It’s estimated that more than half of footballers in the English Premier League will need work permits under post-Brexit regulations. This means that we can expect a far greater supply of (38) home-grown players like Dele Alli, the kind who can play for our national sides. (39) England will therefore without doubt win the World Cup at some point in the next decade. (40) And every other cup too.

Scandi style

We are going out into the world. This means we have to look good. H&M is launching a new high-street store, Arket, which will boast lots of achingly cool (41) Scandi clothes.

Staycations

Forget Europe. You don’t need it. Britain is beautiful, so head out for walking weekends in the (42) Lake District and rest cures in (43) Margate.

British boozing

Still not cheered up? English wine and fizz is exceptional (Nyetimber all round), but the return of the booze cruise (44) is a great British pastime to be celebrated.
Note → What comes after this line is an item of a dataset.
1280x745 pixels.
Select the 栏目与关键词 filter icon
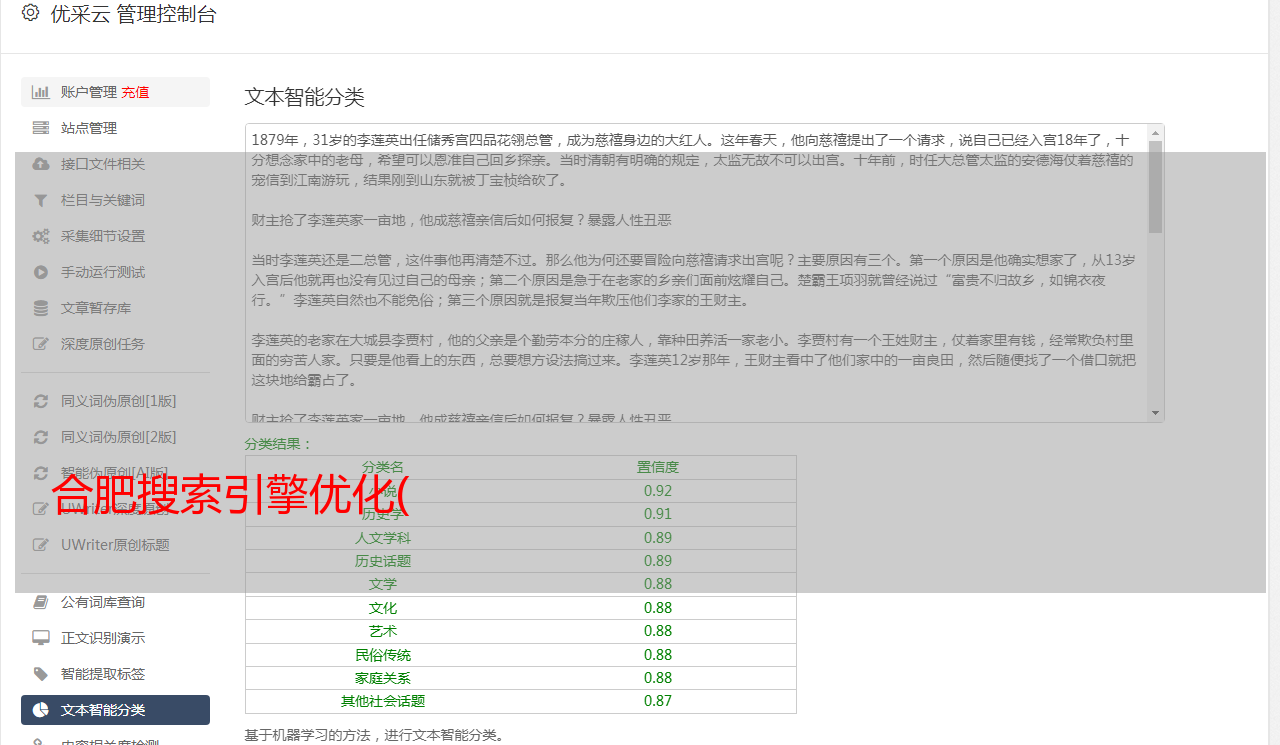(x=41, y=200)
See you in Calais.

Spice up your life

Employment minister Priti Patel said pre-referendum that a vote to Remain would put the (45) future of curry at risk in the UK, with between three and five curry houses closing every week due to EU regulations on visa restrictions. We did it for you, vindaloo.

And relax...

No more (46) Brexit Bus. No more (47) Bob Geldof and his Thames flotilla. No more (48) Jeremy Corbyn in a fur coat getting out of a sports car. No more (49) Ken Livingstone locking himself in a toilet. No more (50) referendums...right?